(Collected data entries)
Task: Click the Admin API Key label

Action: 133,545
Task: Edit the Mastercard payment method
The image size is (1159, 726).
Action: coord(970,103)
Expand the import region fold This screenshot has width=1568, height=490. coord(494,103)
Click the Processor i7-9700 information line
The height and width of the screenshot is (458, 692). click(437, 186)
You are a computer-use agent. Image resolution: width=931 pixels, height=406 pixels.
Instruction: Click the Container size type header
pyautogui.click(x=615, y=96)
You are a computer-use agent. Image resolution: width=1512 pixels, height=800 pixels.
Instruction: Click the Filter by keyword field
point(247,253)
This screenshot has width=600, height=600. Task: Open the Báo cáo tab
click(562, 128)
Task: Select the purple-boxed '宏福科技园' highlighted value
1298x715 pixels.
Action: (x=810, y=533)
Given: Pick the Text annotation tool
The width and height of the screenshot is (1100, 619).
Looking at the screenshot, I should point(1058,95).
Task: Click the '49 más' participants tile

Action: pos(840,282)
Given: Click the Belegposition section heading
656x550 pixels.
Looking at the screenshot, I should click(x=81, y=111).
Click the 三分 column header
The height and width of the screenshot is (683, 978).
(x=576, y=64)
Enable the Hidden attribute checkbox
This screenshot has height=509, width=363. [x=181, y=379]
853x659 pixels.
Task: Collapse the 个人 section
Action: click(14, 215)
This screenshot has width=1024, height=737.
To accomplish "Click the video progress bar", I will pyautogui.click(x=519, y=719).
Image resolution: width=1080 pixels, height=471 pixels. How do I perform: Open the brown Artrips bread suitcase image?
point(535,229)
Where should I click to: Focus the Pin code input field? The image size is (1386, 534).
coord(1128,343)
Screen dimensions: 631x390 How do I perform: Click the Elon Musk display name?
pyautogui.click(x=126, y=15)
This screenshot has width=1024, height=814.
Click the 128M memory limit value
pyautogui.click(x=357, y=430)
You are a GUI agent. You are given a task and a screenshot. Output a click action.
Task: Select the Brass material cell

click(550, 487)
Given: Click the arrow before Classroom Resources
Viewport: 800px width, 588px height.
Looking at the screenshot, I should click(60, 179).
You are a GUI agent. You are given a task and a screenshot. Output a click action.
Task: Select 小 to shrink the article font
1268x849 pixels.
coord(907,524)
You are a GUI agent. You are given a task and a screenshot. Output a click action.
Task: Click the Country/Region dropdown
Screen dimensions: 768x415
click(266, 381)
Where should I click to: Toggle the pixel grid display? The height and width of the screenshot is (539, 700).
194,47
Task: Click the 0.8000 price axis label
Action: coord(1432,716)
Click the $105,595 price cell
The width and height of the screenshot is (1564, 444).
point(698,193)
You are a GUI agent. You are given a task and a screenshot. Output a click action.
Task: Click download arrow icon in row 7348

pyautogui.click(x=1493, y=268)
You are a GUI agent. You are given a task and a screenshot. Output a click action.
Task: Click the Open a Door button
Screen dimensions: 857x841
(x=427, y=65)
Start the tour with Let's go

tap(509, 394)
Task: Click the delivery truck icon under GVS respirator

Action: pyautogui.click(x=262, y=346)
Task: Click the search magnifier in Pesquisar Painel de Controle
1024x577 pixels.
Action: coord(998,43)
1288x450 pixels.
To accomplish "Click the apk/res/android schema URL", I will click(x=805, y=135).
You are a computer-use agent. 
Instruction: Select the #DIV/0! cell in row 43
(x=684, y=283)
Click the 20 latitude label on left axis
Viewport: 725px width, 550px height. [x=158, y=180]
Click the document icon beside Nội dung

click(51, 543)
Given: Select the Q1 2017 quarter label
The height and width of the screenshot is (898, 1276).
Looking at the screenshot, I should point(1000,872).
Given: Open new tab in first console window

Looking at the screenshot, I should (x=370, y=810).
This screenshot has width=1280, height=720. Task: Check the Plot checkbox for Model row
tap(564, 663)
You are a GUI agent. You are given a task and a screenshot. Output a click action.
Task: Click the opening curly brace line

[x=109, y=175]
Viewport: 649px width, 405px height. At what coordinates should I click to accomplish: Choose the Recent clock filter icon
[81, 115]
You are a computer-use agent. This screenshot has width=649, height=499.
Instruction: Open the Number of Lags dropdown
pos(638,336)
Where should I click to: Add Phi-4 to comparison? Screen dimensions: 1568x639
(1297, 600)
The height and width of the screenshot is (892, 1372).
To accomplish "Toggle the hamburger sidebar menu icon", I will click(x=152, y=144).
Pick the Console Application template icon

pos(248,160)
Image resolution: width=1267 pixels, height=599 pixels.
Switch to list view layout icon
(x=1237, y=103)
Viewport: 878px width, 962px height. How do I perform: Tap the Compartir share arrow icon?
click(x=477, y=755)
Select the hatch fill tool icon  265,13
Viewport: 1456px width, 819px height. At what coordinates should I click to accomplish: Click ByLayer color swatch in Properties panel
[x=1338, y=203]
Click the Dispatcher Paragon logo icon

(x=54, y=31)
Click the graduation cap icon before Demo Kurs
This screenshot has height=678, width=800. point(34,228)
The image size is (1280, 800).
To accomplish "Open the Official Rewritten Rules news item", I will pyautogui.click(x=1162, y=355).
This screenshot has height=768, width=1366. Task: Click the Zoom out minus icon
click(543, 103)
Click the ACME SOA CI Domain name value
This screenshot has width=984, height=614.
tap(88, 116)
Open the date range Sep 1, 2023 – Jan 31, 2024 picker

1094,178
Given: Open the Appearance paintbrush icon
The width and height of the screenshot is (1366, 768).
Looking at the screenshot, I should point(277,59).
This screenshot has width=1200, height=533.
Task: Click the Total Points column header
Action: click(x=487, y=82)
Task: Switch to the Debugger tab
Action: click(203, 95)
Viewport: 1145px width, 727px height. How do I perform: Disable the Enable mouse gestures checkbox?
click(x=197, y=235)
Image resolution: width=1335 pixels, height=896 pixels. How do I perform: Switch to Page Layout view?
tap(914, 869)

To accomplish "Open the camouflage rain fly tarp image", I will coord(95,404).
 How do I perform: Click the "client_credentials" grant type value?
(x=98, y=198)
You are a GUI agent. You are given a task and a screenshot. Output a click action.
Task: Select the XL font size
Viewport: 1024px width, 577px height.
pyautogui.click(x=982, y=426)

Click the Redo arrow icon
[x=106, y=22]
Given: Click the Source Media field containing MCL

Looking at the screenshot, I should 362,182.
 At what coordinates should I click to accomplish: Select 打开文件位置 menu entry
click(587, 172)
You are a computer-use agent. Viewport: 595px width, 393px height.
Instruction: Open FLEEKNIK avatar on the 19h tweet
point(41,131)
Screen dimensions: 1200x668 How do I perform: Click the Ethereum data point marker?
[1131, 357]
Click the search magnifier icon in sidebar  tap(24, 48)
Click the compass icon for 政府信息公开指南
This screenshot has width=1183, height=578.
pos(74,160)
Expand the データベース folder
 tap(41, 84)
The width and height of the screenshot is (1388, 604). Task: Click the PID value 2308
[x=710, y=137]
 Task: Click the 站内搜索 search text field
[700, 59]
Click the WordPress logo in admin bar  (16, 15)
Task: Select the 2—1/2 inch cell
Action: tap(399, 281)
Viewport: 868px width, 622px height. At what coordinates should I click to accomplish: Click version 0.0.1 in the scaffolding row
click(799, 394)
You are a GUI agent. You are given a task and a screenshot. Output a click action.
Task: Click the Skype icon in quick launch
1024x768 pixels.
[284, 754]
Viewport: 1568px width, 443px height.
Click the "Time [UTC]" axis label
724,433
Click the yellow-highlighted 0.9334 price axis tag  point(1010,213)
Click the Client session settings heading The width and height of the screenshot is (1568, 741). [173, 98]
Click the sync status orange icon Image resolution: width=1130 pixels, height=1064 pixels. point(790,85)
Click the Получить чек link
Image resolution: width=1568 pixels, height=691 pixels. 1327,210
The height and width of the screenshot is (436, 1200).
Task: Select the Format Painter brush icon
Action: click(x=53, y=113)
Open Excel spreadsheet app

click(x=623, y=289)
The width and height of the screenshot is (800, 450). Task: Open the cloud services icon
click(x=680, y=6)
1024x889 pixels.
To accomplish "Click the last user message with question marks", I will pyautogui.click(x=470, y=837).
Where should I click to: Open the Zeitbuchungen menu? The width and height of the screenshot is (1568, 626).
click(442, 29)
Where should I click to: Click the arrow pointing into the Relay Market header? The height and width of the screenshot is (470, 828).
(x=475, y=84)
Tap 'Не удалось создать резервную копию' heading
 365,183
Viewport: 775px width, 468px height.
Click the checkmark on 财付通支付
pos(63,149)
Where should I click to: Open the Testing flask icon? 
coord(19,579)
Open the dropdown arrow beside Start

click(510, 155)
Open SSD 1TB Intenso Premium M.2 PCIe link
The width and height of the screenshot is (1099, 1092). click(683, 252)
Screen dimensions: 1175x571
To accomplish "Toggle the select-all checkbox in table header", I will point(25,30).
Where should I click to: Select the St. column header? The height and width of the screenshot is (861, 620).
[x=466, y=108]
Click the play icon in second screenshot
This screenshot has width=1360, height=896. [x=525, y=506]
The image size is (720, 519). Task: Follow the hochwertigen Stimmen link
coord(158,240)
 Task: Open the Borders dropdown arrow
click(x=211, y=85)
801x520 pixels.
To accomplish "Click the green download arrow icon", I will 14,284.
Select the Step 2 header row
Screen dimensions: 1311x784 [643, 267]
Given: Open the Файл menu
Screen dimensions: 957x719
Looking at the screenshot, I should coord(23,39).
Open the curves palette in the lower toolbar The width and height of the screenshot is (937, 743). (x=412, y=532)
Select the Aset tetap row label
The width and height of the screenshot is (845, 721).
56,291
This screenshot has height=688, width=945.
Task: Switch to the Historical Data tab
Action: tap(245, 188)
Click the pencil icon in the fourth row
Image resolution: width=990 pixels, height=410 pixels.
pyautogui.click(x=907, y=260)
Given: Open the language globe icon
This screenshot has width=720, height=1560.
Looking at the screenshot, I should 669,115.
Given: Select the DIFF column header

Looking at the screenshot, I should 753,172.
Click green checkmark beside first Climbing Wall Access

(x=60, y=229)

**WHAT NEEDS TO BE DONE**
Pull out all lines from the entries above that include the word "computer".

**COMPLETED TASK**
You are a computer-use agent. Image resolution: width=931 pixels, height=406 pixels.
You are a computer-use agent. Image resolution: width=1512 pixels, height=800 pixels.
You are a computer-use agent. 
You are a computer-use agent. This screenshot has width=649, height=499.
You are a computer-use agent. Viewport: 595px width, 393px height.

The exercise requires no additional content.